Please retype the data below in full.

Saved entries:
***
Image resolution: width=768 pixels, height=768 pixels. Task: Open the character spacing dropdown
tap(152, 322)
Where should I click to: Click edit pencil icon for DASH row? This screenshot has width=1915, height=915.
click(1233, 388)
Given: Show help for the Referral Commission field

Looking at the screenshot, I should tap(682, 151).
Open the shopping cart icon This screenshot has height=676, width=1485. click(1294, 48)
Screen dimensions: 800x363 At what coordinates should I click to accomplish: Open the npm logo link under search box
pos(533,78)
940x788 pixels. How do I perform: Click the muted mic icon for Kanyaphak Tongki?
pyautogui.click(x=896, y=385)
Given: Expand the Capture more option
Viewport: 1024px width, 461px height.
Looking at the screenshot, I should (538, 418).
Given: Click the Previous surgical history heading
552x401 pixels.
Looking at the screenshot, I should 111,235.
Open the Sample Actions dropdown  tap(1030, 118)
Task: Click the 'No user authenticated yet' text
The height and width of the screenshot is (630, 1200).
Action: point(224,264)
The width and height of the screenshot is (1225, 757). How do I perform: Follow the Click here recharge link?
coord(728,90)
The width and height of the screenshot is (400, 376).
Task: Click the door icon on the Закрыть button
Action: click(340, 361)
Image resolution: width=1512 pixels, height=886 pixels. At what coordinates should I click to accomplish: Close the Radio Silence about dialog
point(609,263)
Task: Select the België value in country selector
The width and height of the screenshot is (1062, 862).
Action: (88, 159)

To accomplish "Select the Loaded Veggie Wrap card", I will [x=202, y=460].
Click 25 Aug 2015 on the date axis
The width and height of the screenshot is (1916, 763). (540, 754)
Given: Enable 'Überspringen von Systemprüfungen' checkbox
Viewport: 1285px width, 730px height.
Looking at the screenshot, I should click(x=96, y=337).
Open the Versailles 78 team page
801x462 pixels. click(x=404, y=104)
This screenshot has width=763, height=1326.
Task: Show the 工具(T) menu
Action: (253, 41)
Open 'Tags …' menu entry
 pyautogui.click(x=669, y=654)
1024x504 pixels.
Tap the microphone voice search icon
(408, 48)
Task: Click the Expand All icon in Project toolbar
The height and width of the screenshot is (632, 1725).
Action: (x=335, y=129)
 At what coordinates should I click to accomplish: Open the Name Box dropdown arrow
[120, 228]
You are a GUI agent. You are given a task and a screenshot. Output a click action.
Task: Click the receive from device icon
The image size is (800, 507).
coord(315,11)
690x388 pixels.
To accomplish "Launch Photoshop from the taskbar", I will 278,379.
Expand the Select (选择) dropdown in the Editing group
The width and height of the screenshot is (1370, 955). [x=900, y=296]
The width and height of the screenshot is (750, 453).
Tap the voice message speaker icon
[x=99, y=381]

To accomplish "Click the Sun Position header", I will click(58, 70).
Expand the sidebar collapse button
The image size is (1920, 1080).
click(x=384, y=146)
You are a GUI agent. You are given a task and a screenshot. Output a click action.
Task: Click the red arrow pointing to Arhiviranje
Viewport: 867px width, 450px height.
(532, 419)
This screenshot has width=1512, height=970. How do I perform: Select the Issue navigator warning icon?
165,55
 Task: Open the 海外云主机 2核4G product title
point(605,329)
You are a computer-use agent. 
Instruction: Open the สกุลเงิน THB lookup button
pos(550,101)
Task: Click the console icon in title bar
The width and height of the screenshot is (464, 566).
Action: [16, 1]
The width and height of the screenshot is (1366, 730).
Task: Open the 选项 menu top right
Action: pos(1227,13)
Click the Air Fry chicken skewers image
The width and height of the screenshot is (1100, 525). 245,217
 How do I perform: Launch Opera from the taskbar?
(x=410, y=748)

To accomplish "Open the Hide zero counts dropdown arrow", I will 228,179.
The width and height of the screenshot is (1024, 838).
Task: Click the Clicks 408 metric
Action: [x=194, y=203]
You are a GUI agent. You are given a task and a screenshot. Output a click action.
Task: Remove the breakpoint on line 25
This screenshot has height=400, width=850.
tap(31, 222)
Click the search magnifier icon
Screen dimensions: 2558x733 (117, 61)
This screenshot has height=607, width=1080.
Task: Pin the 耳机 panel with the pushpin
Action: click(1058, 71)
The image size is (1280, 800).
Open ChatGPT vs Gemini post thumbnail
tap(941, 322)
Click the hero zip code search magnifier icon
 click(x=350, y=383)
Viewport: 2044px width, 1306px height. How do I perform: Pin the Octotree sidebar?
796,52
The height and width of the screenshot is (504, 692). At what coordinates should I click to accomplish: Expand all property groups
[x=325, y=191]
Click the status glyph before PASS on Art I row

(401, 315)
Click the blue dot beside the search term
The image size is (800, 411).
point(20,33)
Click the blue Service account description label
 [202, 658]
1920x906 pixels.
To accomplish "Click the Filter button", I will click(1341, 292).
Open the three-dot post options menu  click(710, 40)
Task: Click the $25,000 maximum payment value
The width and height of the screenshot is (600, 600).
***
Answer area:
Image resolution: width=768 pixels, height=768 pixels. Task: Open the character spacing dropdown
tap(152, 322)
Where should I click to: Click edit pencil icon for DASH row? This screenshot has width=1915, height=915.
click(1233, 388)
Given: Show help for the Referral Commission field

Looking at the screenshot, I should tap(682, 151).
Open the shopping cart icon This screenshot has height=676, width=1485. click(1294, 48)
Screen dimensions: 800x363 At what coordinates should I click to accomplish: Open the npm logo link under search box
pos(533,78)
940x788 pixels. How do I perform: Click the muted mic icon for Kanyaphak Tongki?
pyautogui.click(x=896, y=385)
Given: Expand the Capture more option
Viewport: 1024px width, 461px height.
Looking at the screenshot, I should (538, 418).
Given: Click the Previous surgical history heading
552x401 pixels.
Looking at the screenshot, I should 111,235.
Open the Sample Actions dropdown  tap(1030, 118)
Task: Click the 'No user authenticated yet' text
The height and width of the screenshot is (630, 1200).
Action: point(224,264)
The width and height of the screenshot is (1225, 757). How do I perform: Follow the Click here recharge link?
coord(728,90)
The width and height of the screenshot is (400, 376).
Task: Click the door icon on the Закрыть button
Action: click(340, 361)
Image resolution: width=1512 pixels, height=886 pixels. At what coordinates should I click to accomplish: Close the Radio Silence about dialog
point(609,263)
Task: Select the België value in country selector
The width and height of the screenshot is (1062, 862).
Action: (88, 159)

To accomplish "Select the Loaded Veggie Wrap card", I will [x=202, y=460].
Click 25 Aug 2015 on the date axis
The width and height of the screenshot is (1916, 763). (540, 754)
Given: Enable 'Überspringen von Systemprüfungen' checkbox
Viewport: 1285px width, 730px height.
Looking at the screenshot, I should click(x=96, y=337).
Open the Versailles 78 team page
801x462 pixels. click(x=404, y=104)
This screenshot has width=763, height=1326.
Task: Show the 工具(T) menu
Action: (253, 41)
Open 'Tags …' menu entry
 pyautogui.click(x=669, y=654)
1024x504 pixels.
Tap the microphone voice search icon
(408, 48)
Task: Click the Expand All icon in Project toolbar
The height and width of the screenshot is (632, 1725).
Action: (x=335, y=129)
 At what coordinates should I click to accomplish: Open the Name Box dropdown arrow
[120, 228]
You are a GUI agent. You are given a task and a screenshot. Output a click action.
Task: Click the receive from device icon
The image size is (800, 507).
coord(315,11)
690x388 pixels.
To accomplish "Launch Photoshop from the taskbar", I will 278,379.
Expand the Select (选择) dropdown in the Editing group
The width and height of the screenshot is (1370, 955). [x=900, y=296]
The width and height of the screenshot is (750, 453).
Tap the voice message speaker icon
[x=99, y=381]

To accomplish "Click the Sun Position header", I will click(58, 70).
Expand the sidebar collapse button
The image size is (1920, 1080).
click(x=384, y=146)
You are a GUI agent. You are given a task and a screenshot. Output a click action.
Task: Click the red arrow pointing to Arhiviranje
Viewport: 867px width, 450px height.
(532, 419)
This screenshot has width=1512, height=970. How do I perform: Select the Issue navigator warning icon?
165,55
 Task: Open the 海外云主机 2核4G product title
point(605,329)
You are a computer-use agent. 
Instruction: Open the สกุลเงิน THB lookup button
pos(550,101)
Task: Click the console icon in title bar
The width and height of the screenshot is (464, 566).
Action: [16, 1]
The width and height of the screenshot is (1366, 730).
Task: Open the 选项 menu top right
Action: pos(1227,13)
Click the Air Fry chicken skewers image
The width and height of the screenshot is (1100, 525). 245,217
 How do I perform: Launch Opera from the taskbar?
(x=410, y=748)

To accomplish "Open the Hide zero counts dropdown arrow", I will 228,179.
The width and height of the screenshot is (1024, 838).
Task: Click the Clicks 408 metric
Action: [x=194, y=203]
You are a GUI agent. You are given a task and a screenshot. Output a click action.
Task: Remove the breakpoint on line 25
This screenshot has height=400, width=850.
tap(31, 222)
Click the search magnifier icon
Screen dimensions: 2558x733 (117, 61)
This screenshot has height=607, width=1080.
Task: Pin the 耳机 panel with the pushpin
Action: click(1058, 71)
The image size is (1280, 800).
Open ChatGPT vs Gemini post thumbnail
tap(941, 322)
Click the hero zip code search magnifier icon
 click(x=350, y=383)
Viewport: 2044px width, 1306px height. How do I perform: Pin the Octotree sidebar?
796,52
The height and width of the screenshot is (504, 692). At what coordinates should I click to accomplish: Expand all property groups
[x=325, y=191]
Click the status glyph before PASS on Art I row

(401, 315)
Click the blue dot beside the search term
The image size is (800, 411).
point(20,33)
Click the blue Service account description label
 [202, 658]
1920x906 pixels.
To accomplish "Click the Filter button", I will click(1341, 292).
Open the three-dot post options menu  click(710, 40)
Task: Click the $25,000 maximum payment value
The width and height of the screenshot is (600, 600).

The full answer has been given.